CONSIGNE 1 »
Pour chacune des affirmations suivantes, dites si elle concorde avec le texte extrait. Répondez par oui ou non et citez exactement les mots du texte qui permettent de trancher.
(a) Les autorités militaires ont attendu plusieurs semaines avant d’ouvrir une enquête.
(b) Pour les ONG et la gauche israélienne, l’affaire est une question d’éthique et de responsabilité.
(c) La magistrate a été arrêtée pour avoir diffusé une preuve de torture.
CONSIGNE 2 »
Répondez aux questions suivantes d’après le texte extrait, en marquant chaque réponse de la lettre de sa question.
(a) Selon les autorités militaires, qu’aurait voulu faire Tomer-Yerushalmi ?
(b) Quelle expression certains analystes emploient-ils pour parler de cette tension ?
(c) Devant quelle juridiction la vidéo pourrait-elle relancer les appels à des poursuites ?

Le dilemme moral et politique

Les autorités militaires ont immédiatement ouvert une enquête pour identifier l’origine de la fuite, accusant Tomer-Yerushalmi d’avoir voulu « porter atteinte à la réputation de l’armée ».

Mais pour ses défenseurs, la procureure n’a fait qu’agir en conscience : dénoncer une dissimulation organisée.

Ce paradoxe révèle toute la fragilité du système israélien : une institution judiciaire censée défendre le droit, mais qui se retourne contre ceux qui tentent de l’appliquer avec intégrité.

Une société israélienne fracturée

L’affaire Tomer-Yerushalmi illustre le clivage croissant entre la raison d’État et la justice morale.

Pour les milieux sécuritaires et nationalistes, la priorité reste la protection des soldats. Pour les ONG et la gauche israélienne, il s’agit au contraire d’une question d’éthique et de responsabilité.

La tension est telle que certains analystes parlent d’un « tournant MeToo militaire », où la culture du silence cède peu à peu la place à la dénonciation des abus.

Les répercussions internationales

Ce scandale survient au moment où Israël fait déjà face à des accusations de crimes de guerre à Gaza. La vidéo, diffusée en plein débat sur le respect du droit international humanitaire, pourrait relancer les appels à des poursuites devant la Cour pénale internationale.

L’arrestation d’une haute magistrate pour avoir diffusé une preuve de torture risque d’accentuer la méfiance des partenaires occidentaux quant à la transparence du système judiciaire israélien.

Entre la fuite d’un document confidentiel et la révélation d’un crime d’État, le choix moral semble clair.

Mais en Israël, où la guerre et la sécurité priment souvent sur la justice, ceux qui montrent la vérité paient parfois le prix le plus lourd.

[Entrées pour localiser des mots et des éléments]
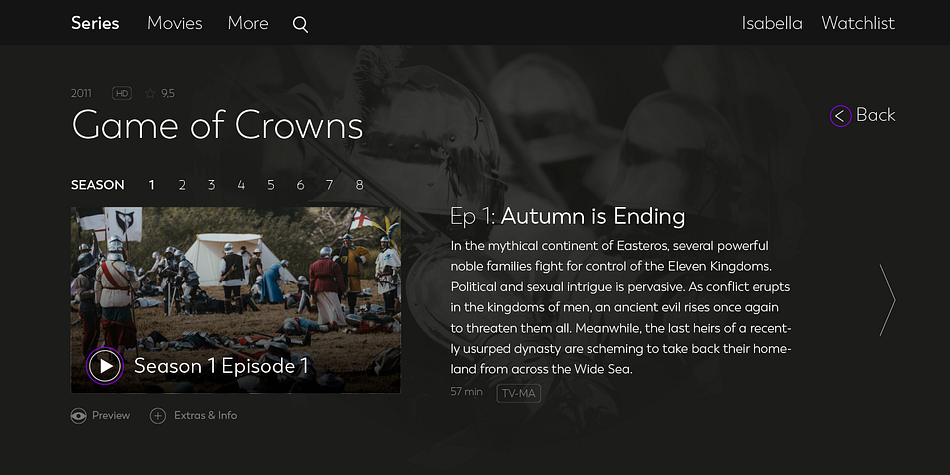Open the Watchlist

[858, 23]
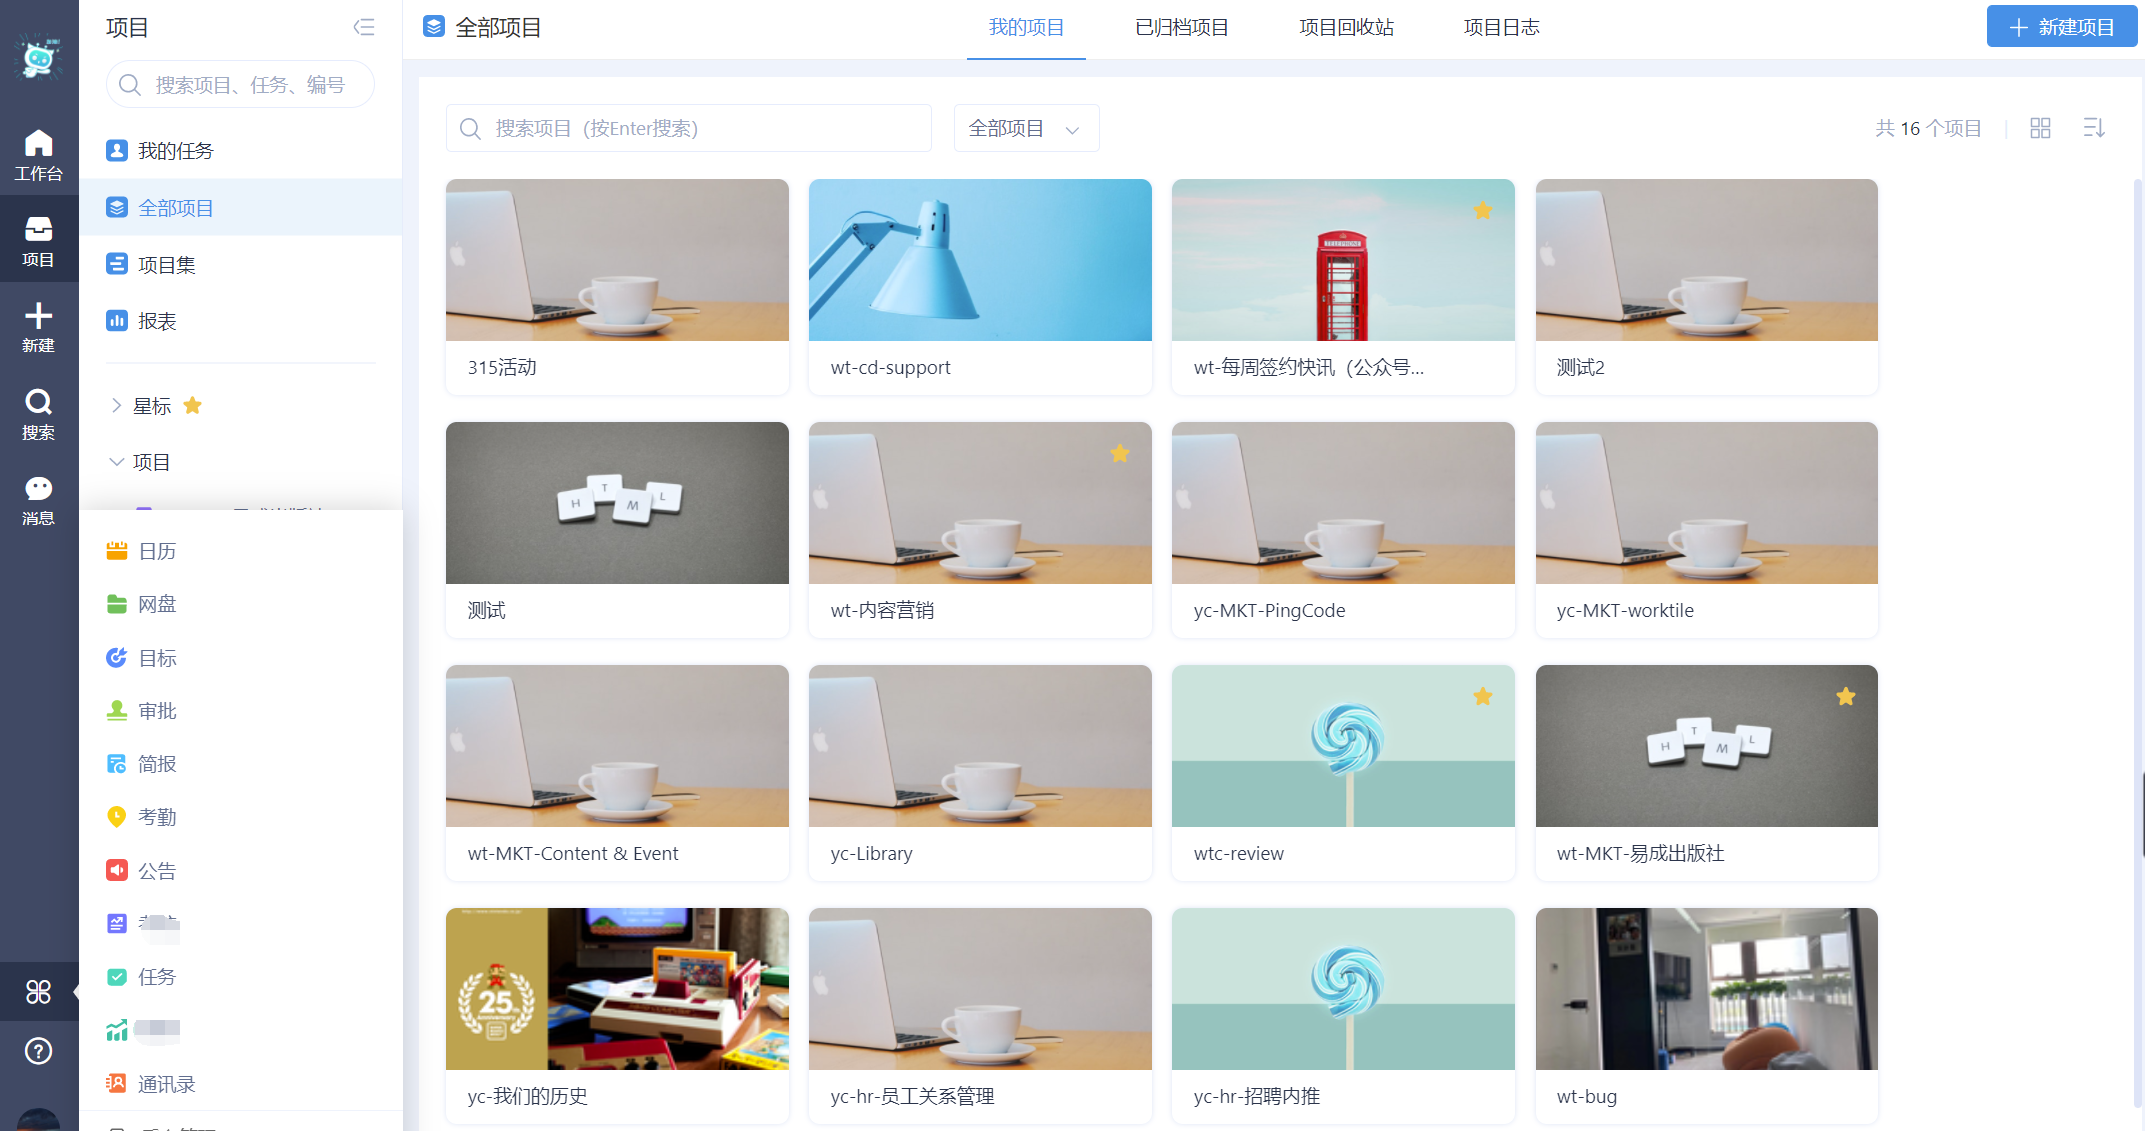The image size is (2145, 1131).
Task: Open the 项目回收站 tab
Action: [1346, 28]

RÉPONSE 1 »
(a) Non : « Les autorités militaires ont immédiatement ouvert une enquête »
(b) Oui : « Pour les ONG et la gauche israélienne, il s’agit au contraire d’une question d’éthique et de responsabilité. »
(c) Oui : « L’arrestation d’une haute magistrate pour avoir diffusé une preuve de torture »

RÉPONSE 2 »
(a) Elle aurait voulu « porter atteinte à la réputation de l’armée ».
(b) Ils parlent d’un « tournant MeToo militaire ».
(c) La Cour pénale internationale.